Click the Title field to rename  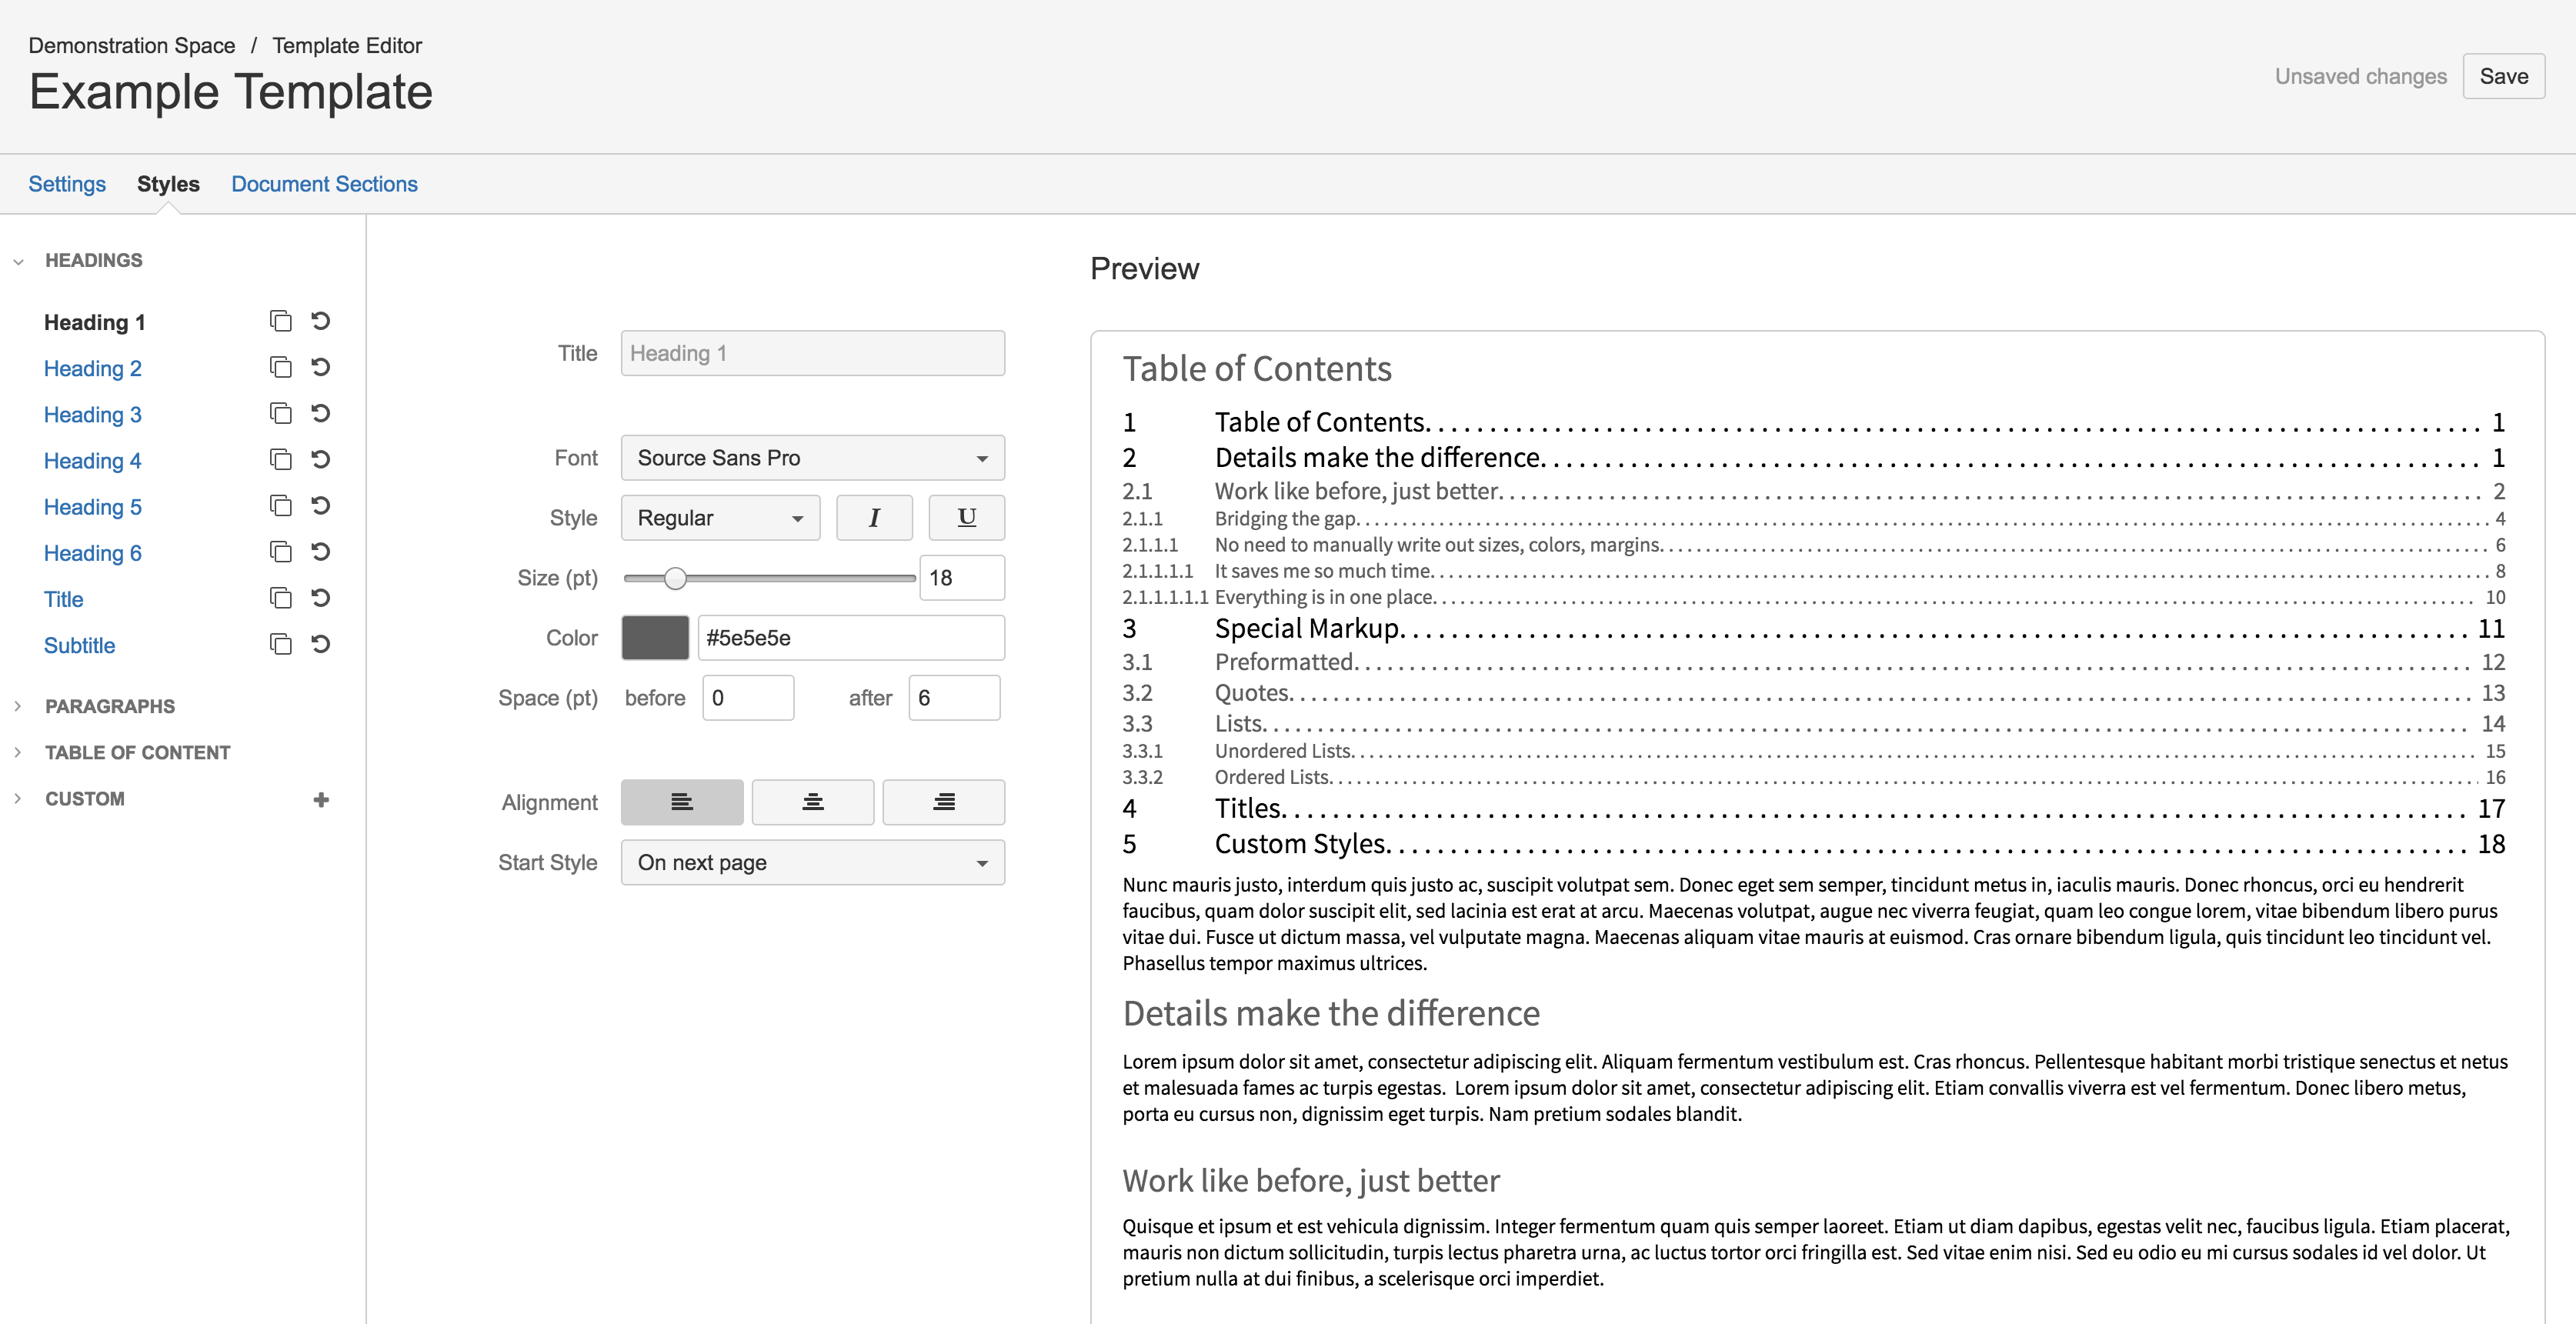(812, 352)
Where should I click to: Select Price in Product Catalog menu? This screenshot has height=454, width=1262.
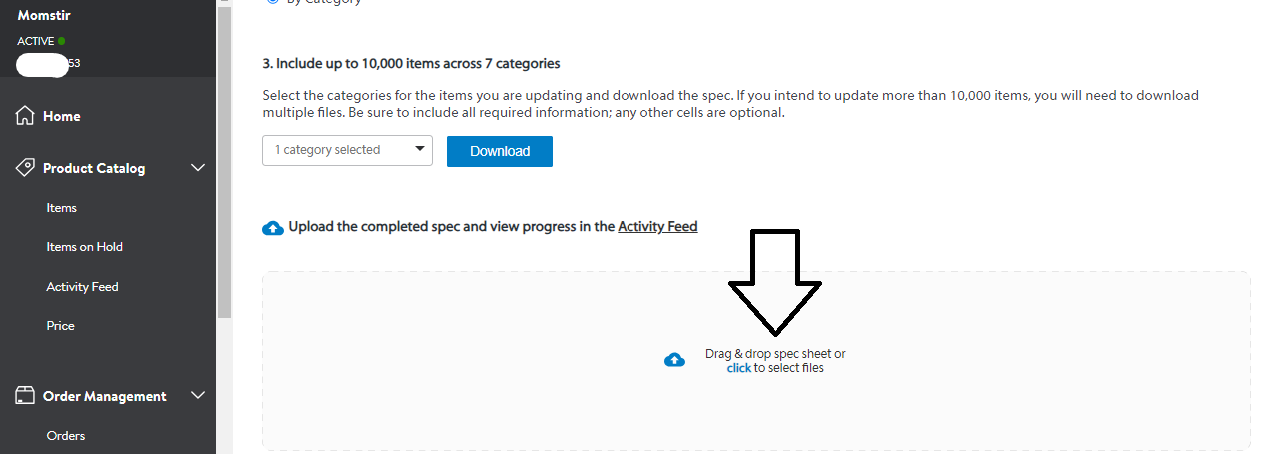pyautogui.click(x=60, y=326)
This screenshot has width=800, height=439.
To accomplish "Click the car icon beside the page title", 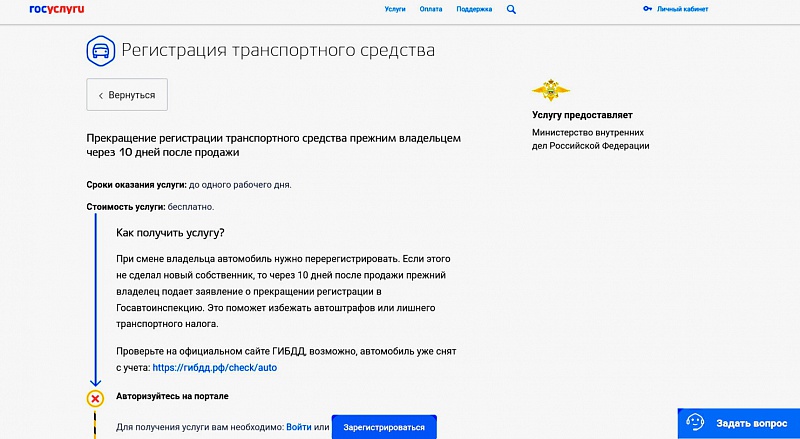I will pyautogui.click(x=98, y=50).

========================================

Task goal — Locate each line in the records above that contains the string "This", treating uppercase and lowercase letters as distinct, and copy every such line in full.

Written answer —
Where should I click to: Select Price in Product Catalog menu? This screenshot has height=454, width=1262.
This screenshot has width=800, height=439.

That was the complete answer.